Input
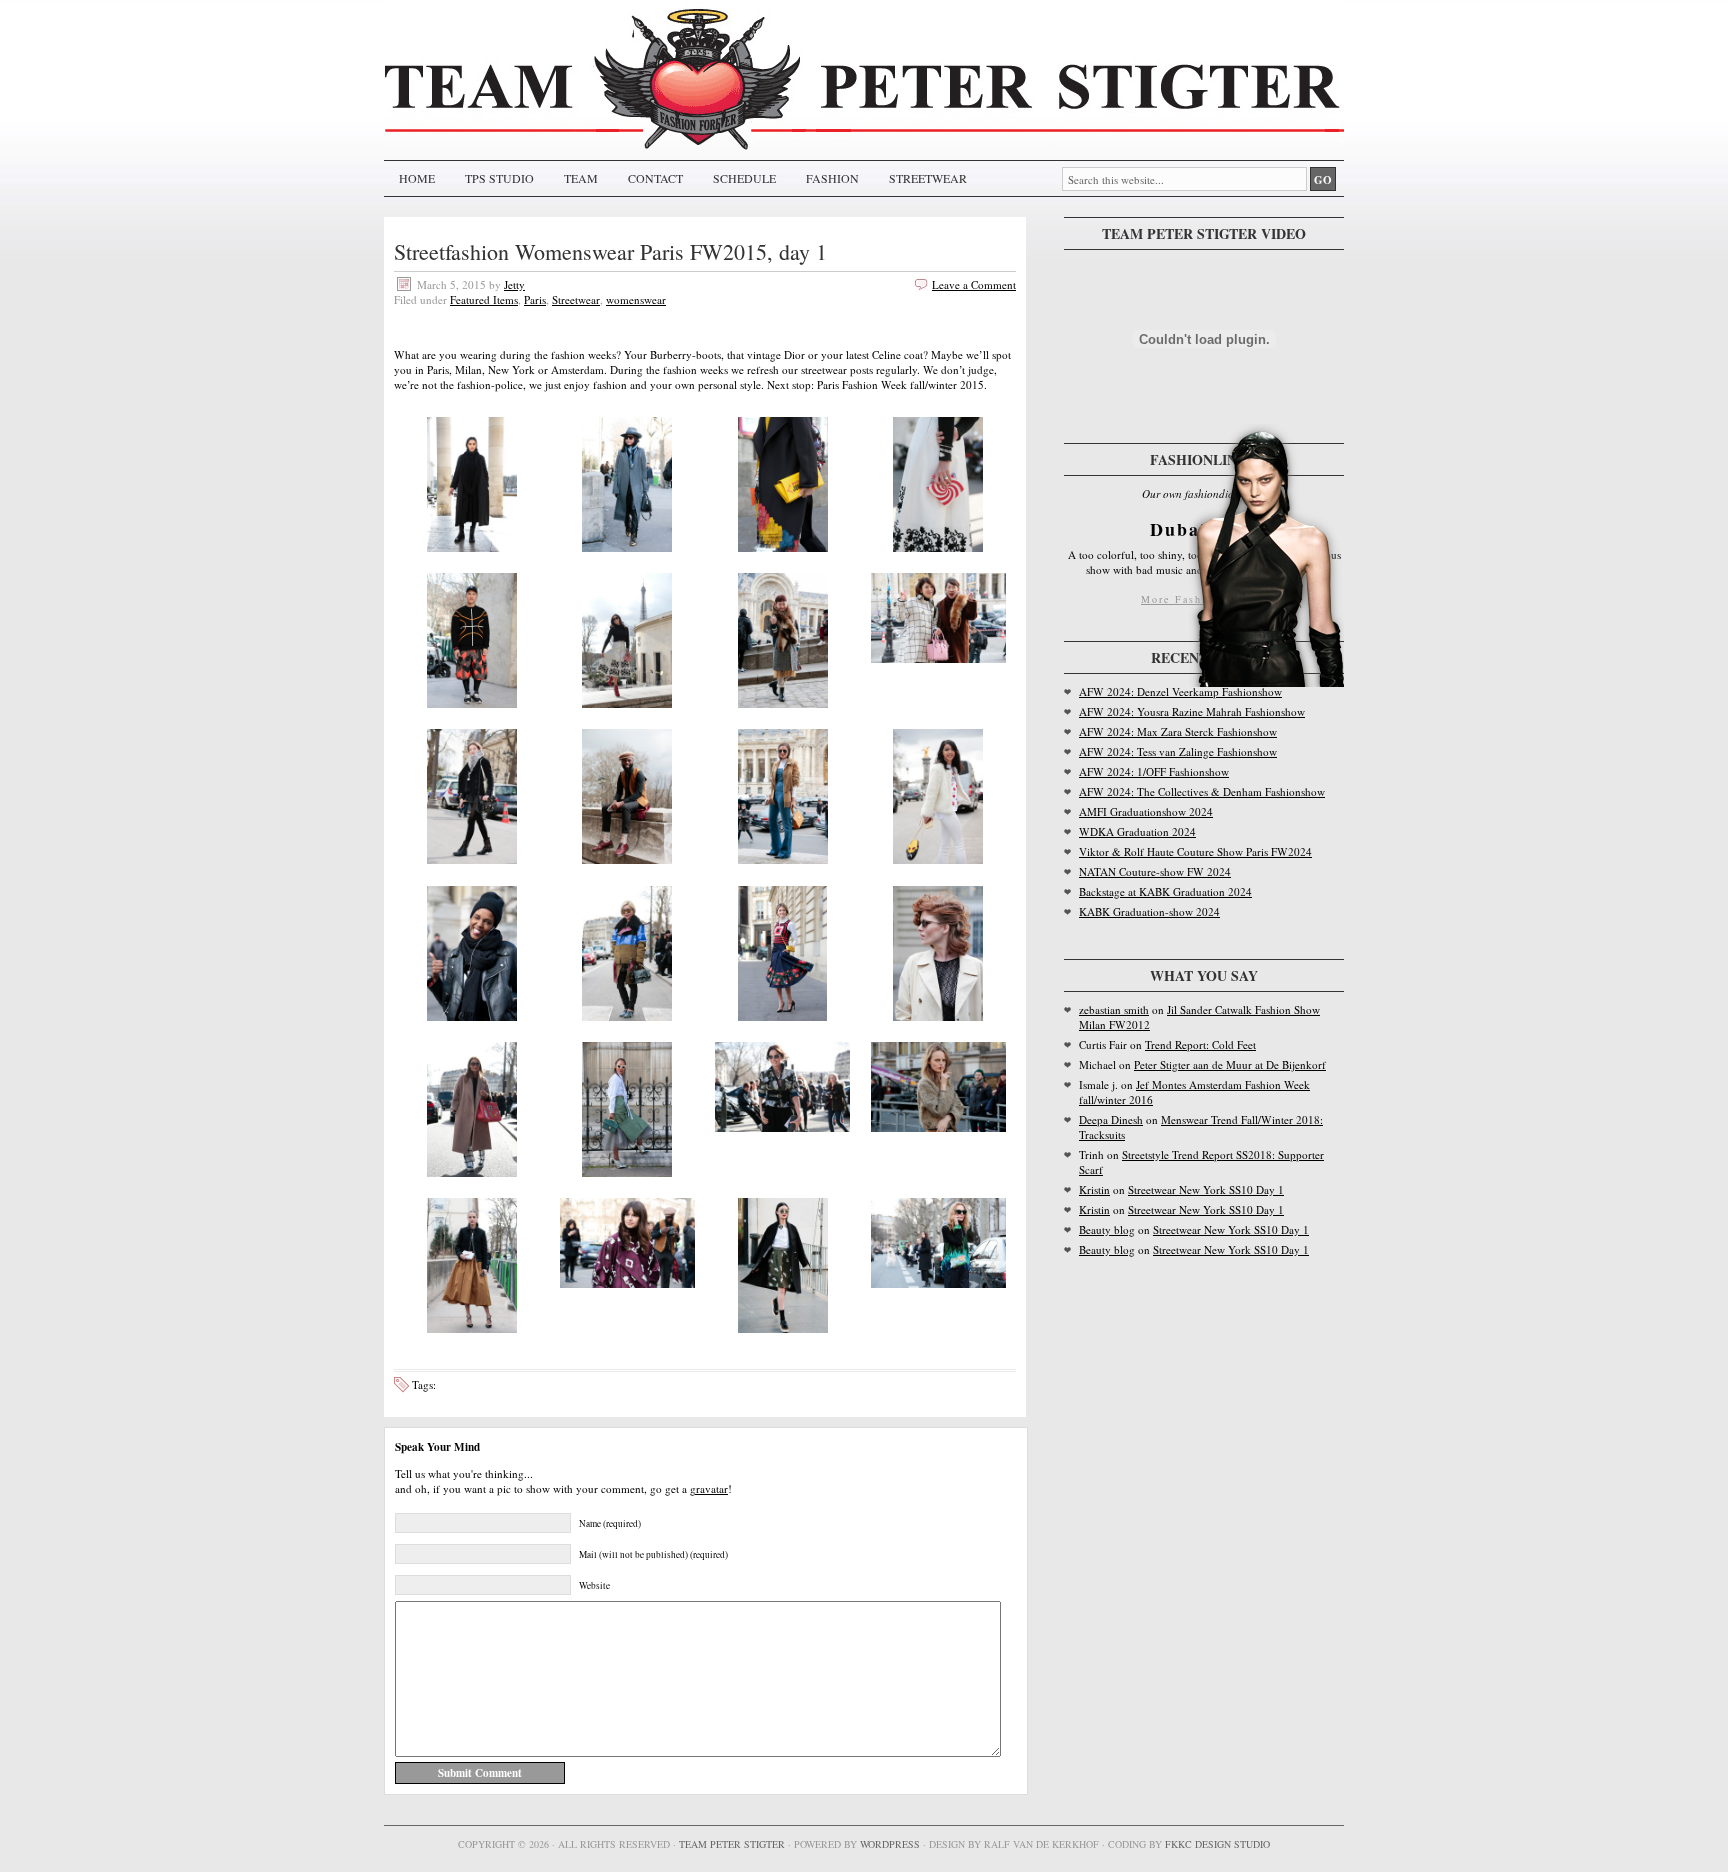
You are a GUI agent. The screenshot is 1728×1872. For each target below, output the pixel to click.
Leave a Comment (974, 284)
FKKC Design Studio (1217, 1844)
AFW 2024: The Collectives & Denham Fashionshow (1202, 791)
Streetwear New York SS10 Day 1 (1206, 1189)
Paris (535, 299)
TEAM (581, 178)
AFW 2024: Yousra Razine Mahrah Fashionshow (1192, 711)
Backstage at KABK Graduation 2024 (1165, 891)
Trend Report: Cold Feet (1200, 1044)
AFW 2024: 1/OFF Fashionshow (1154, 771)
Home (417, 178)
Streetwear (576, 299)
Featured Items (484, 299)
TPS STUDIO (499, 178)
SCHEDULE (744, 178)
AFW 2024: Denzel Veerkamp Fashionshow (1180, 691)
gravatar (709, 1488)
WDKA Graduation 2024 (1137, 831)
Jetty (514, 284)
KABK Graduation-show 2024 (1149, 911)
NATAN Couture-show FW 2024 (1155, 871)
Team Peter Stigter (732, 1844)
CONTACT (655, 178)
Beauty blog (1107, 1229)
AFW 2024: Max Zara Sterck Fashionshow (1178, 731)
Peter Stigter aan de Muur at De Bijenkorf (1230, 1064)
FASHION (832, 178)
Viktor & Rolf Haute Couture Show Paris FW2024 (1195, 851)
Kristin (1094, 1189)
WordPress (890, 1844)
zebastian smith (1114, 1009)
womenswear (636, 299)
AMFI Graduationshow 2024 (1146, 811)
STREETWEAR (928, 178)
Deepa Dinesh (1111, 1119)
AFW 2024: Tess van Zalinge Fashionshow (1178, 751)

Work to complete
Report the number of lines in the records above that include "Peter", leaving out any other words.

Your solution
2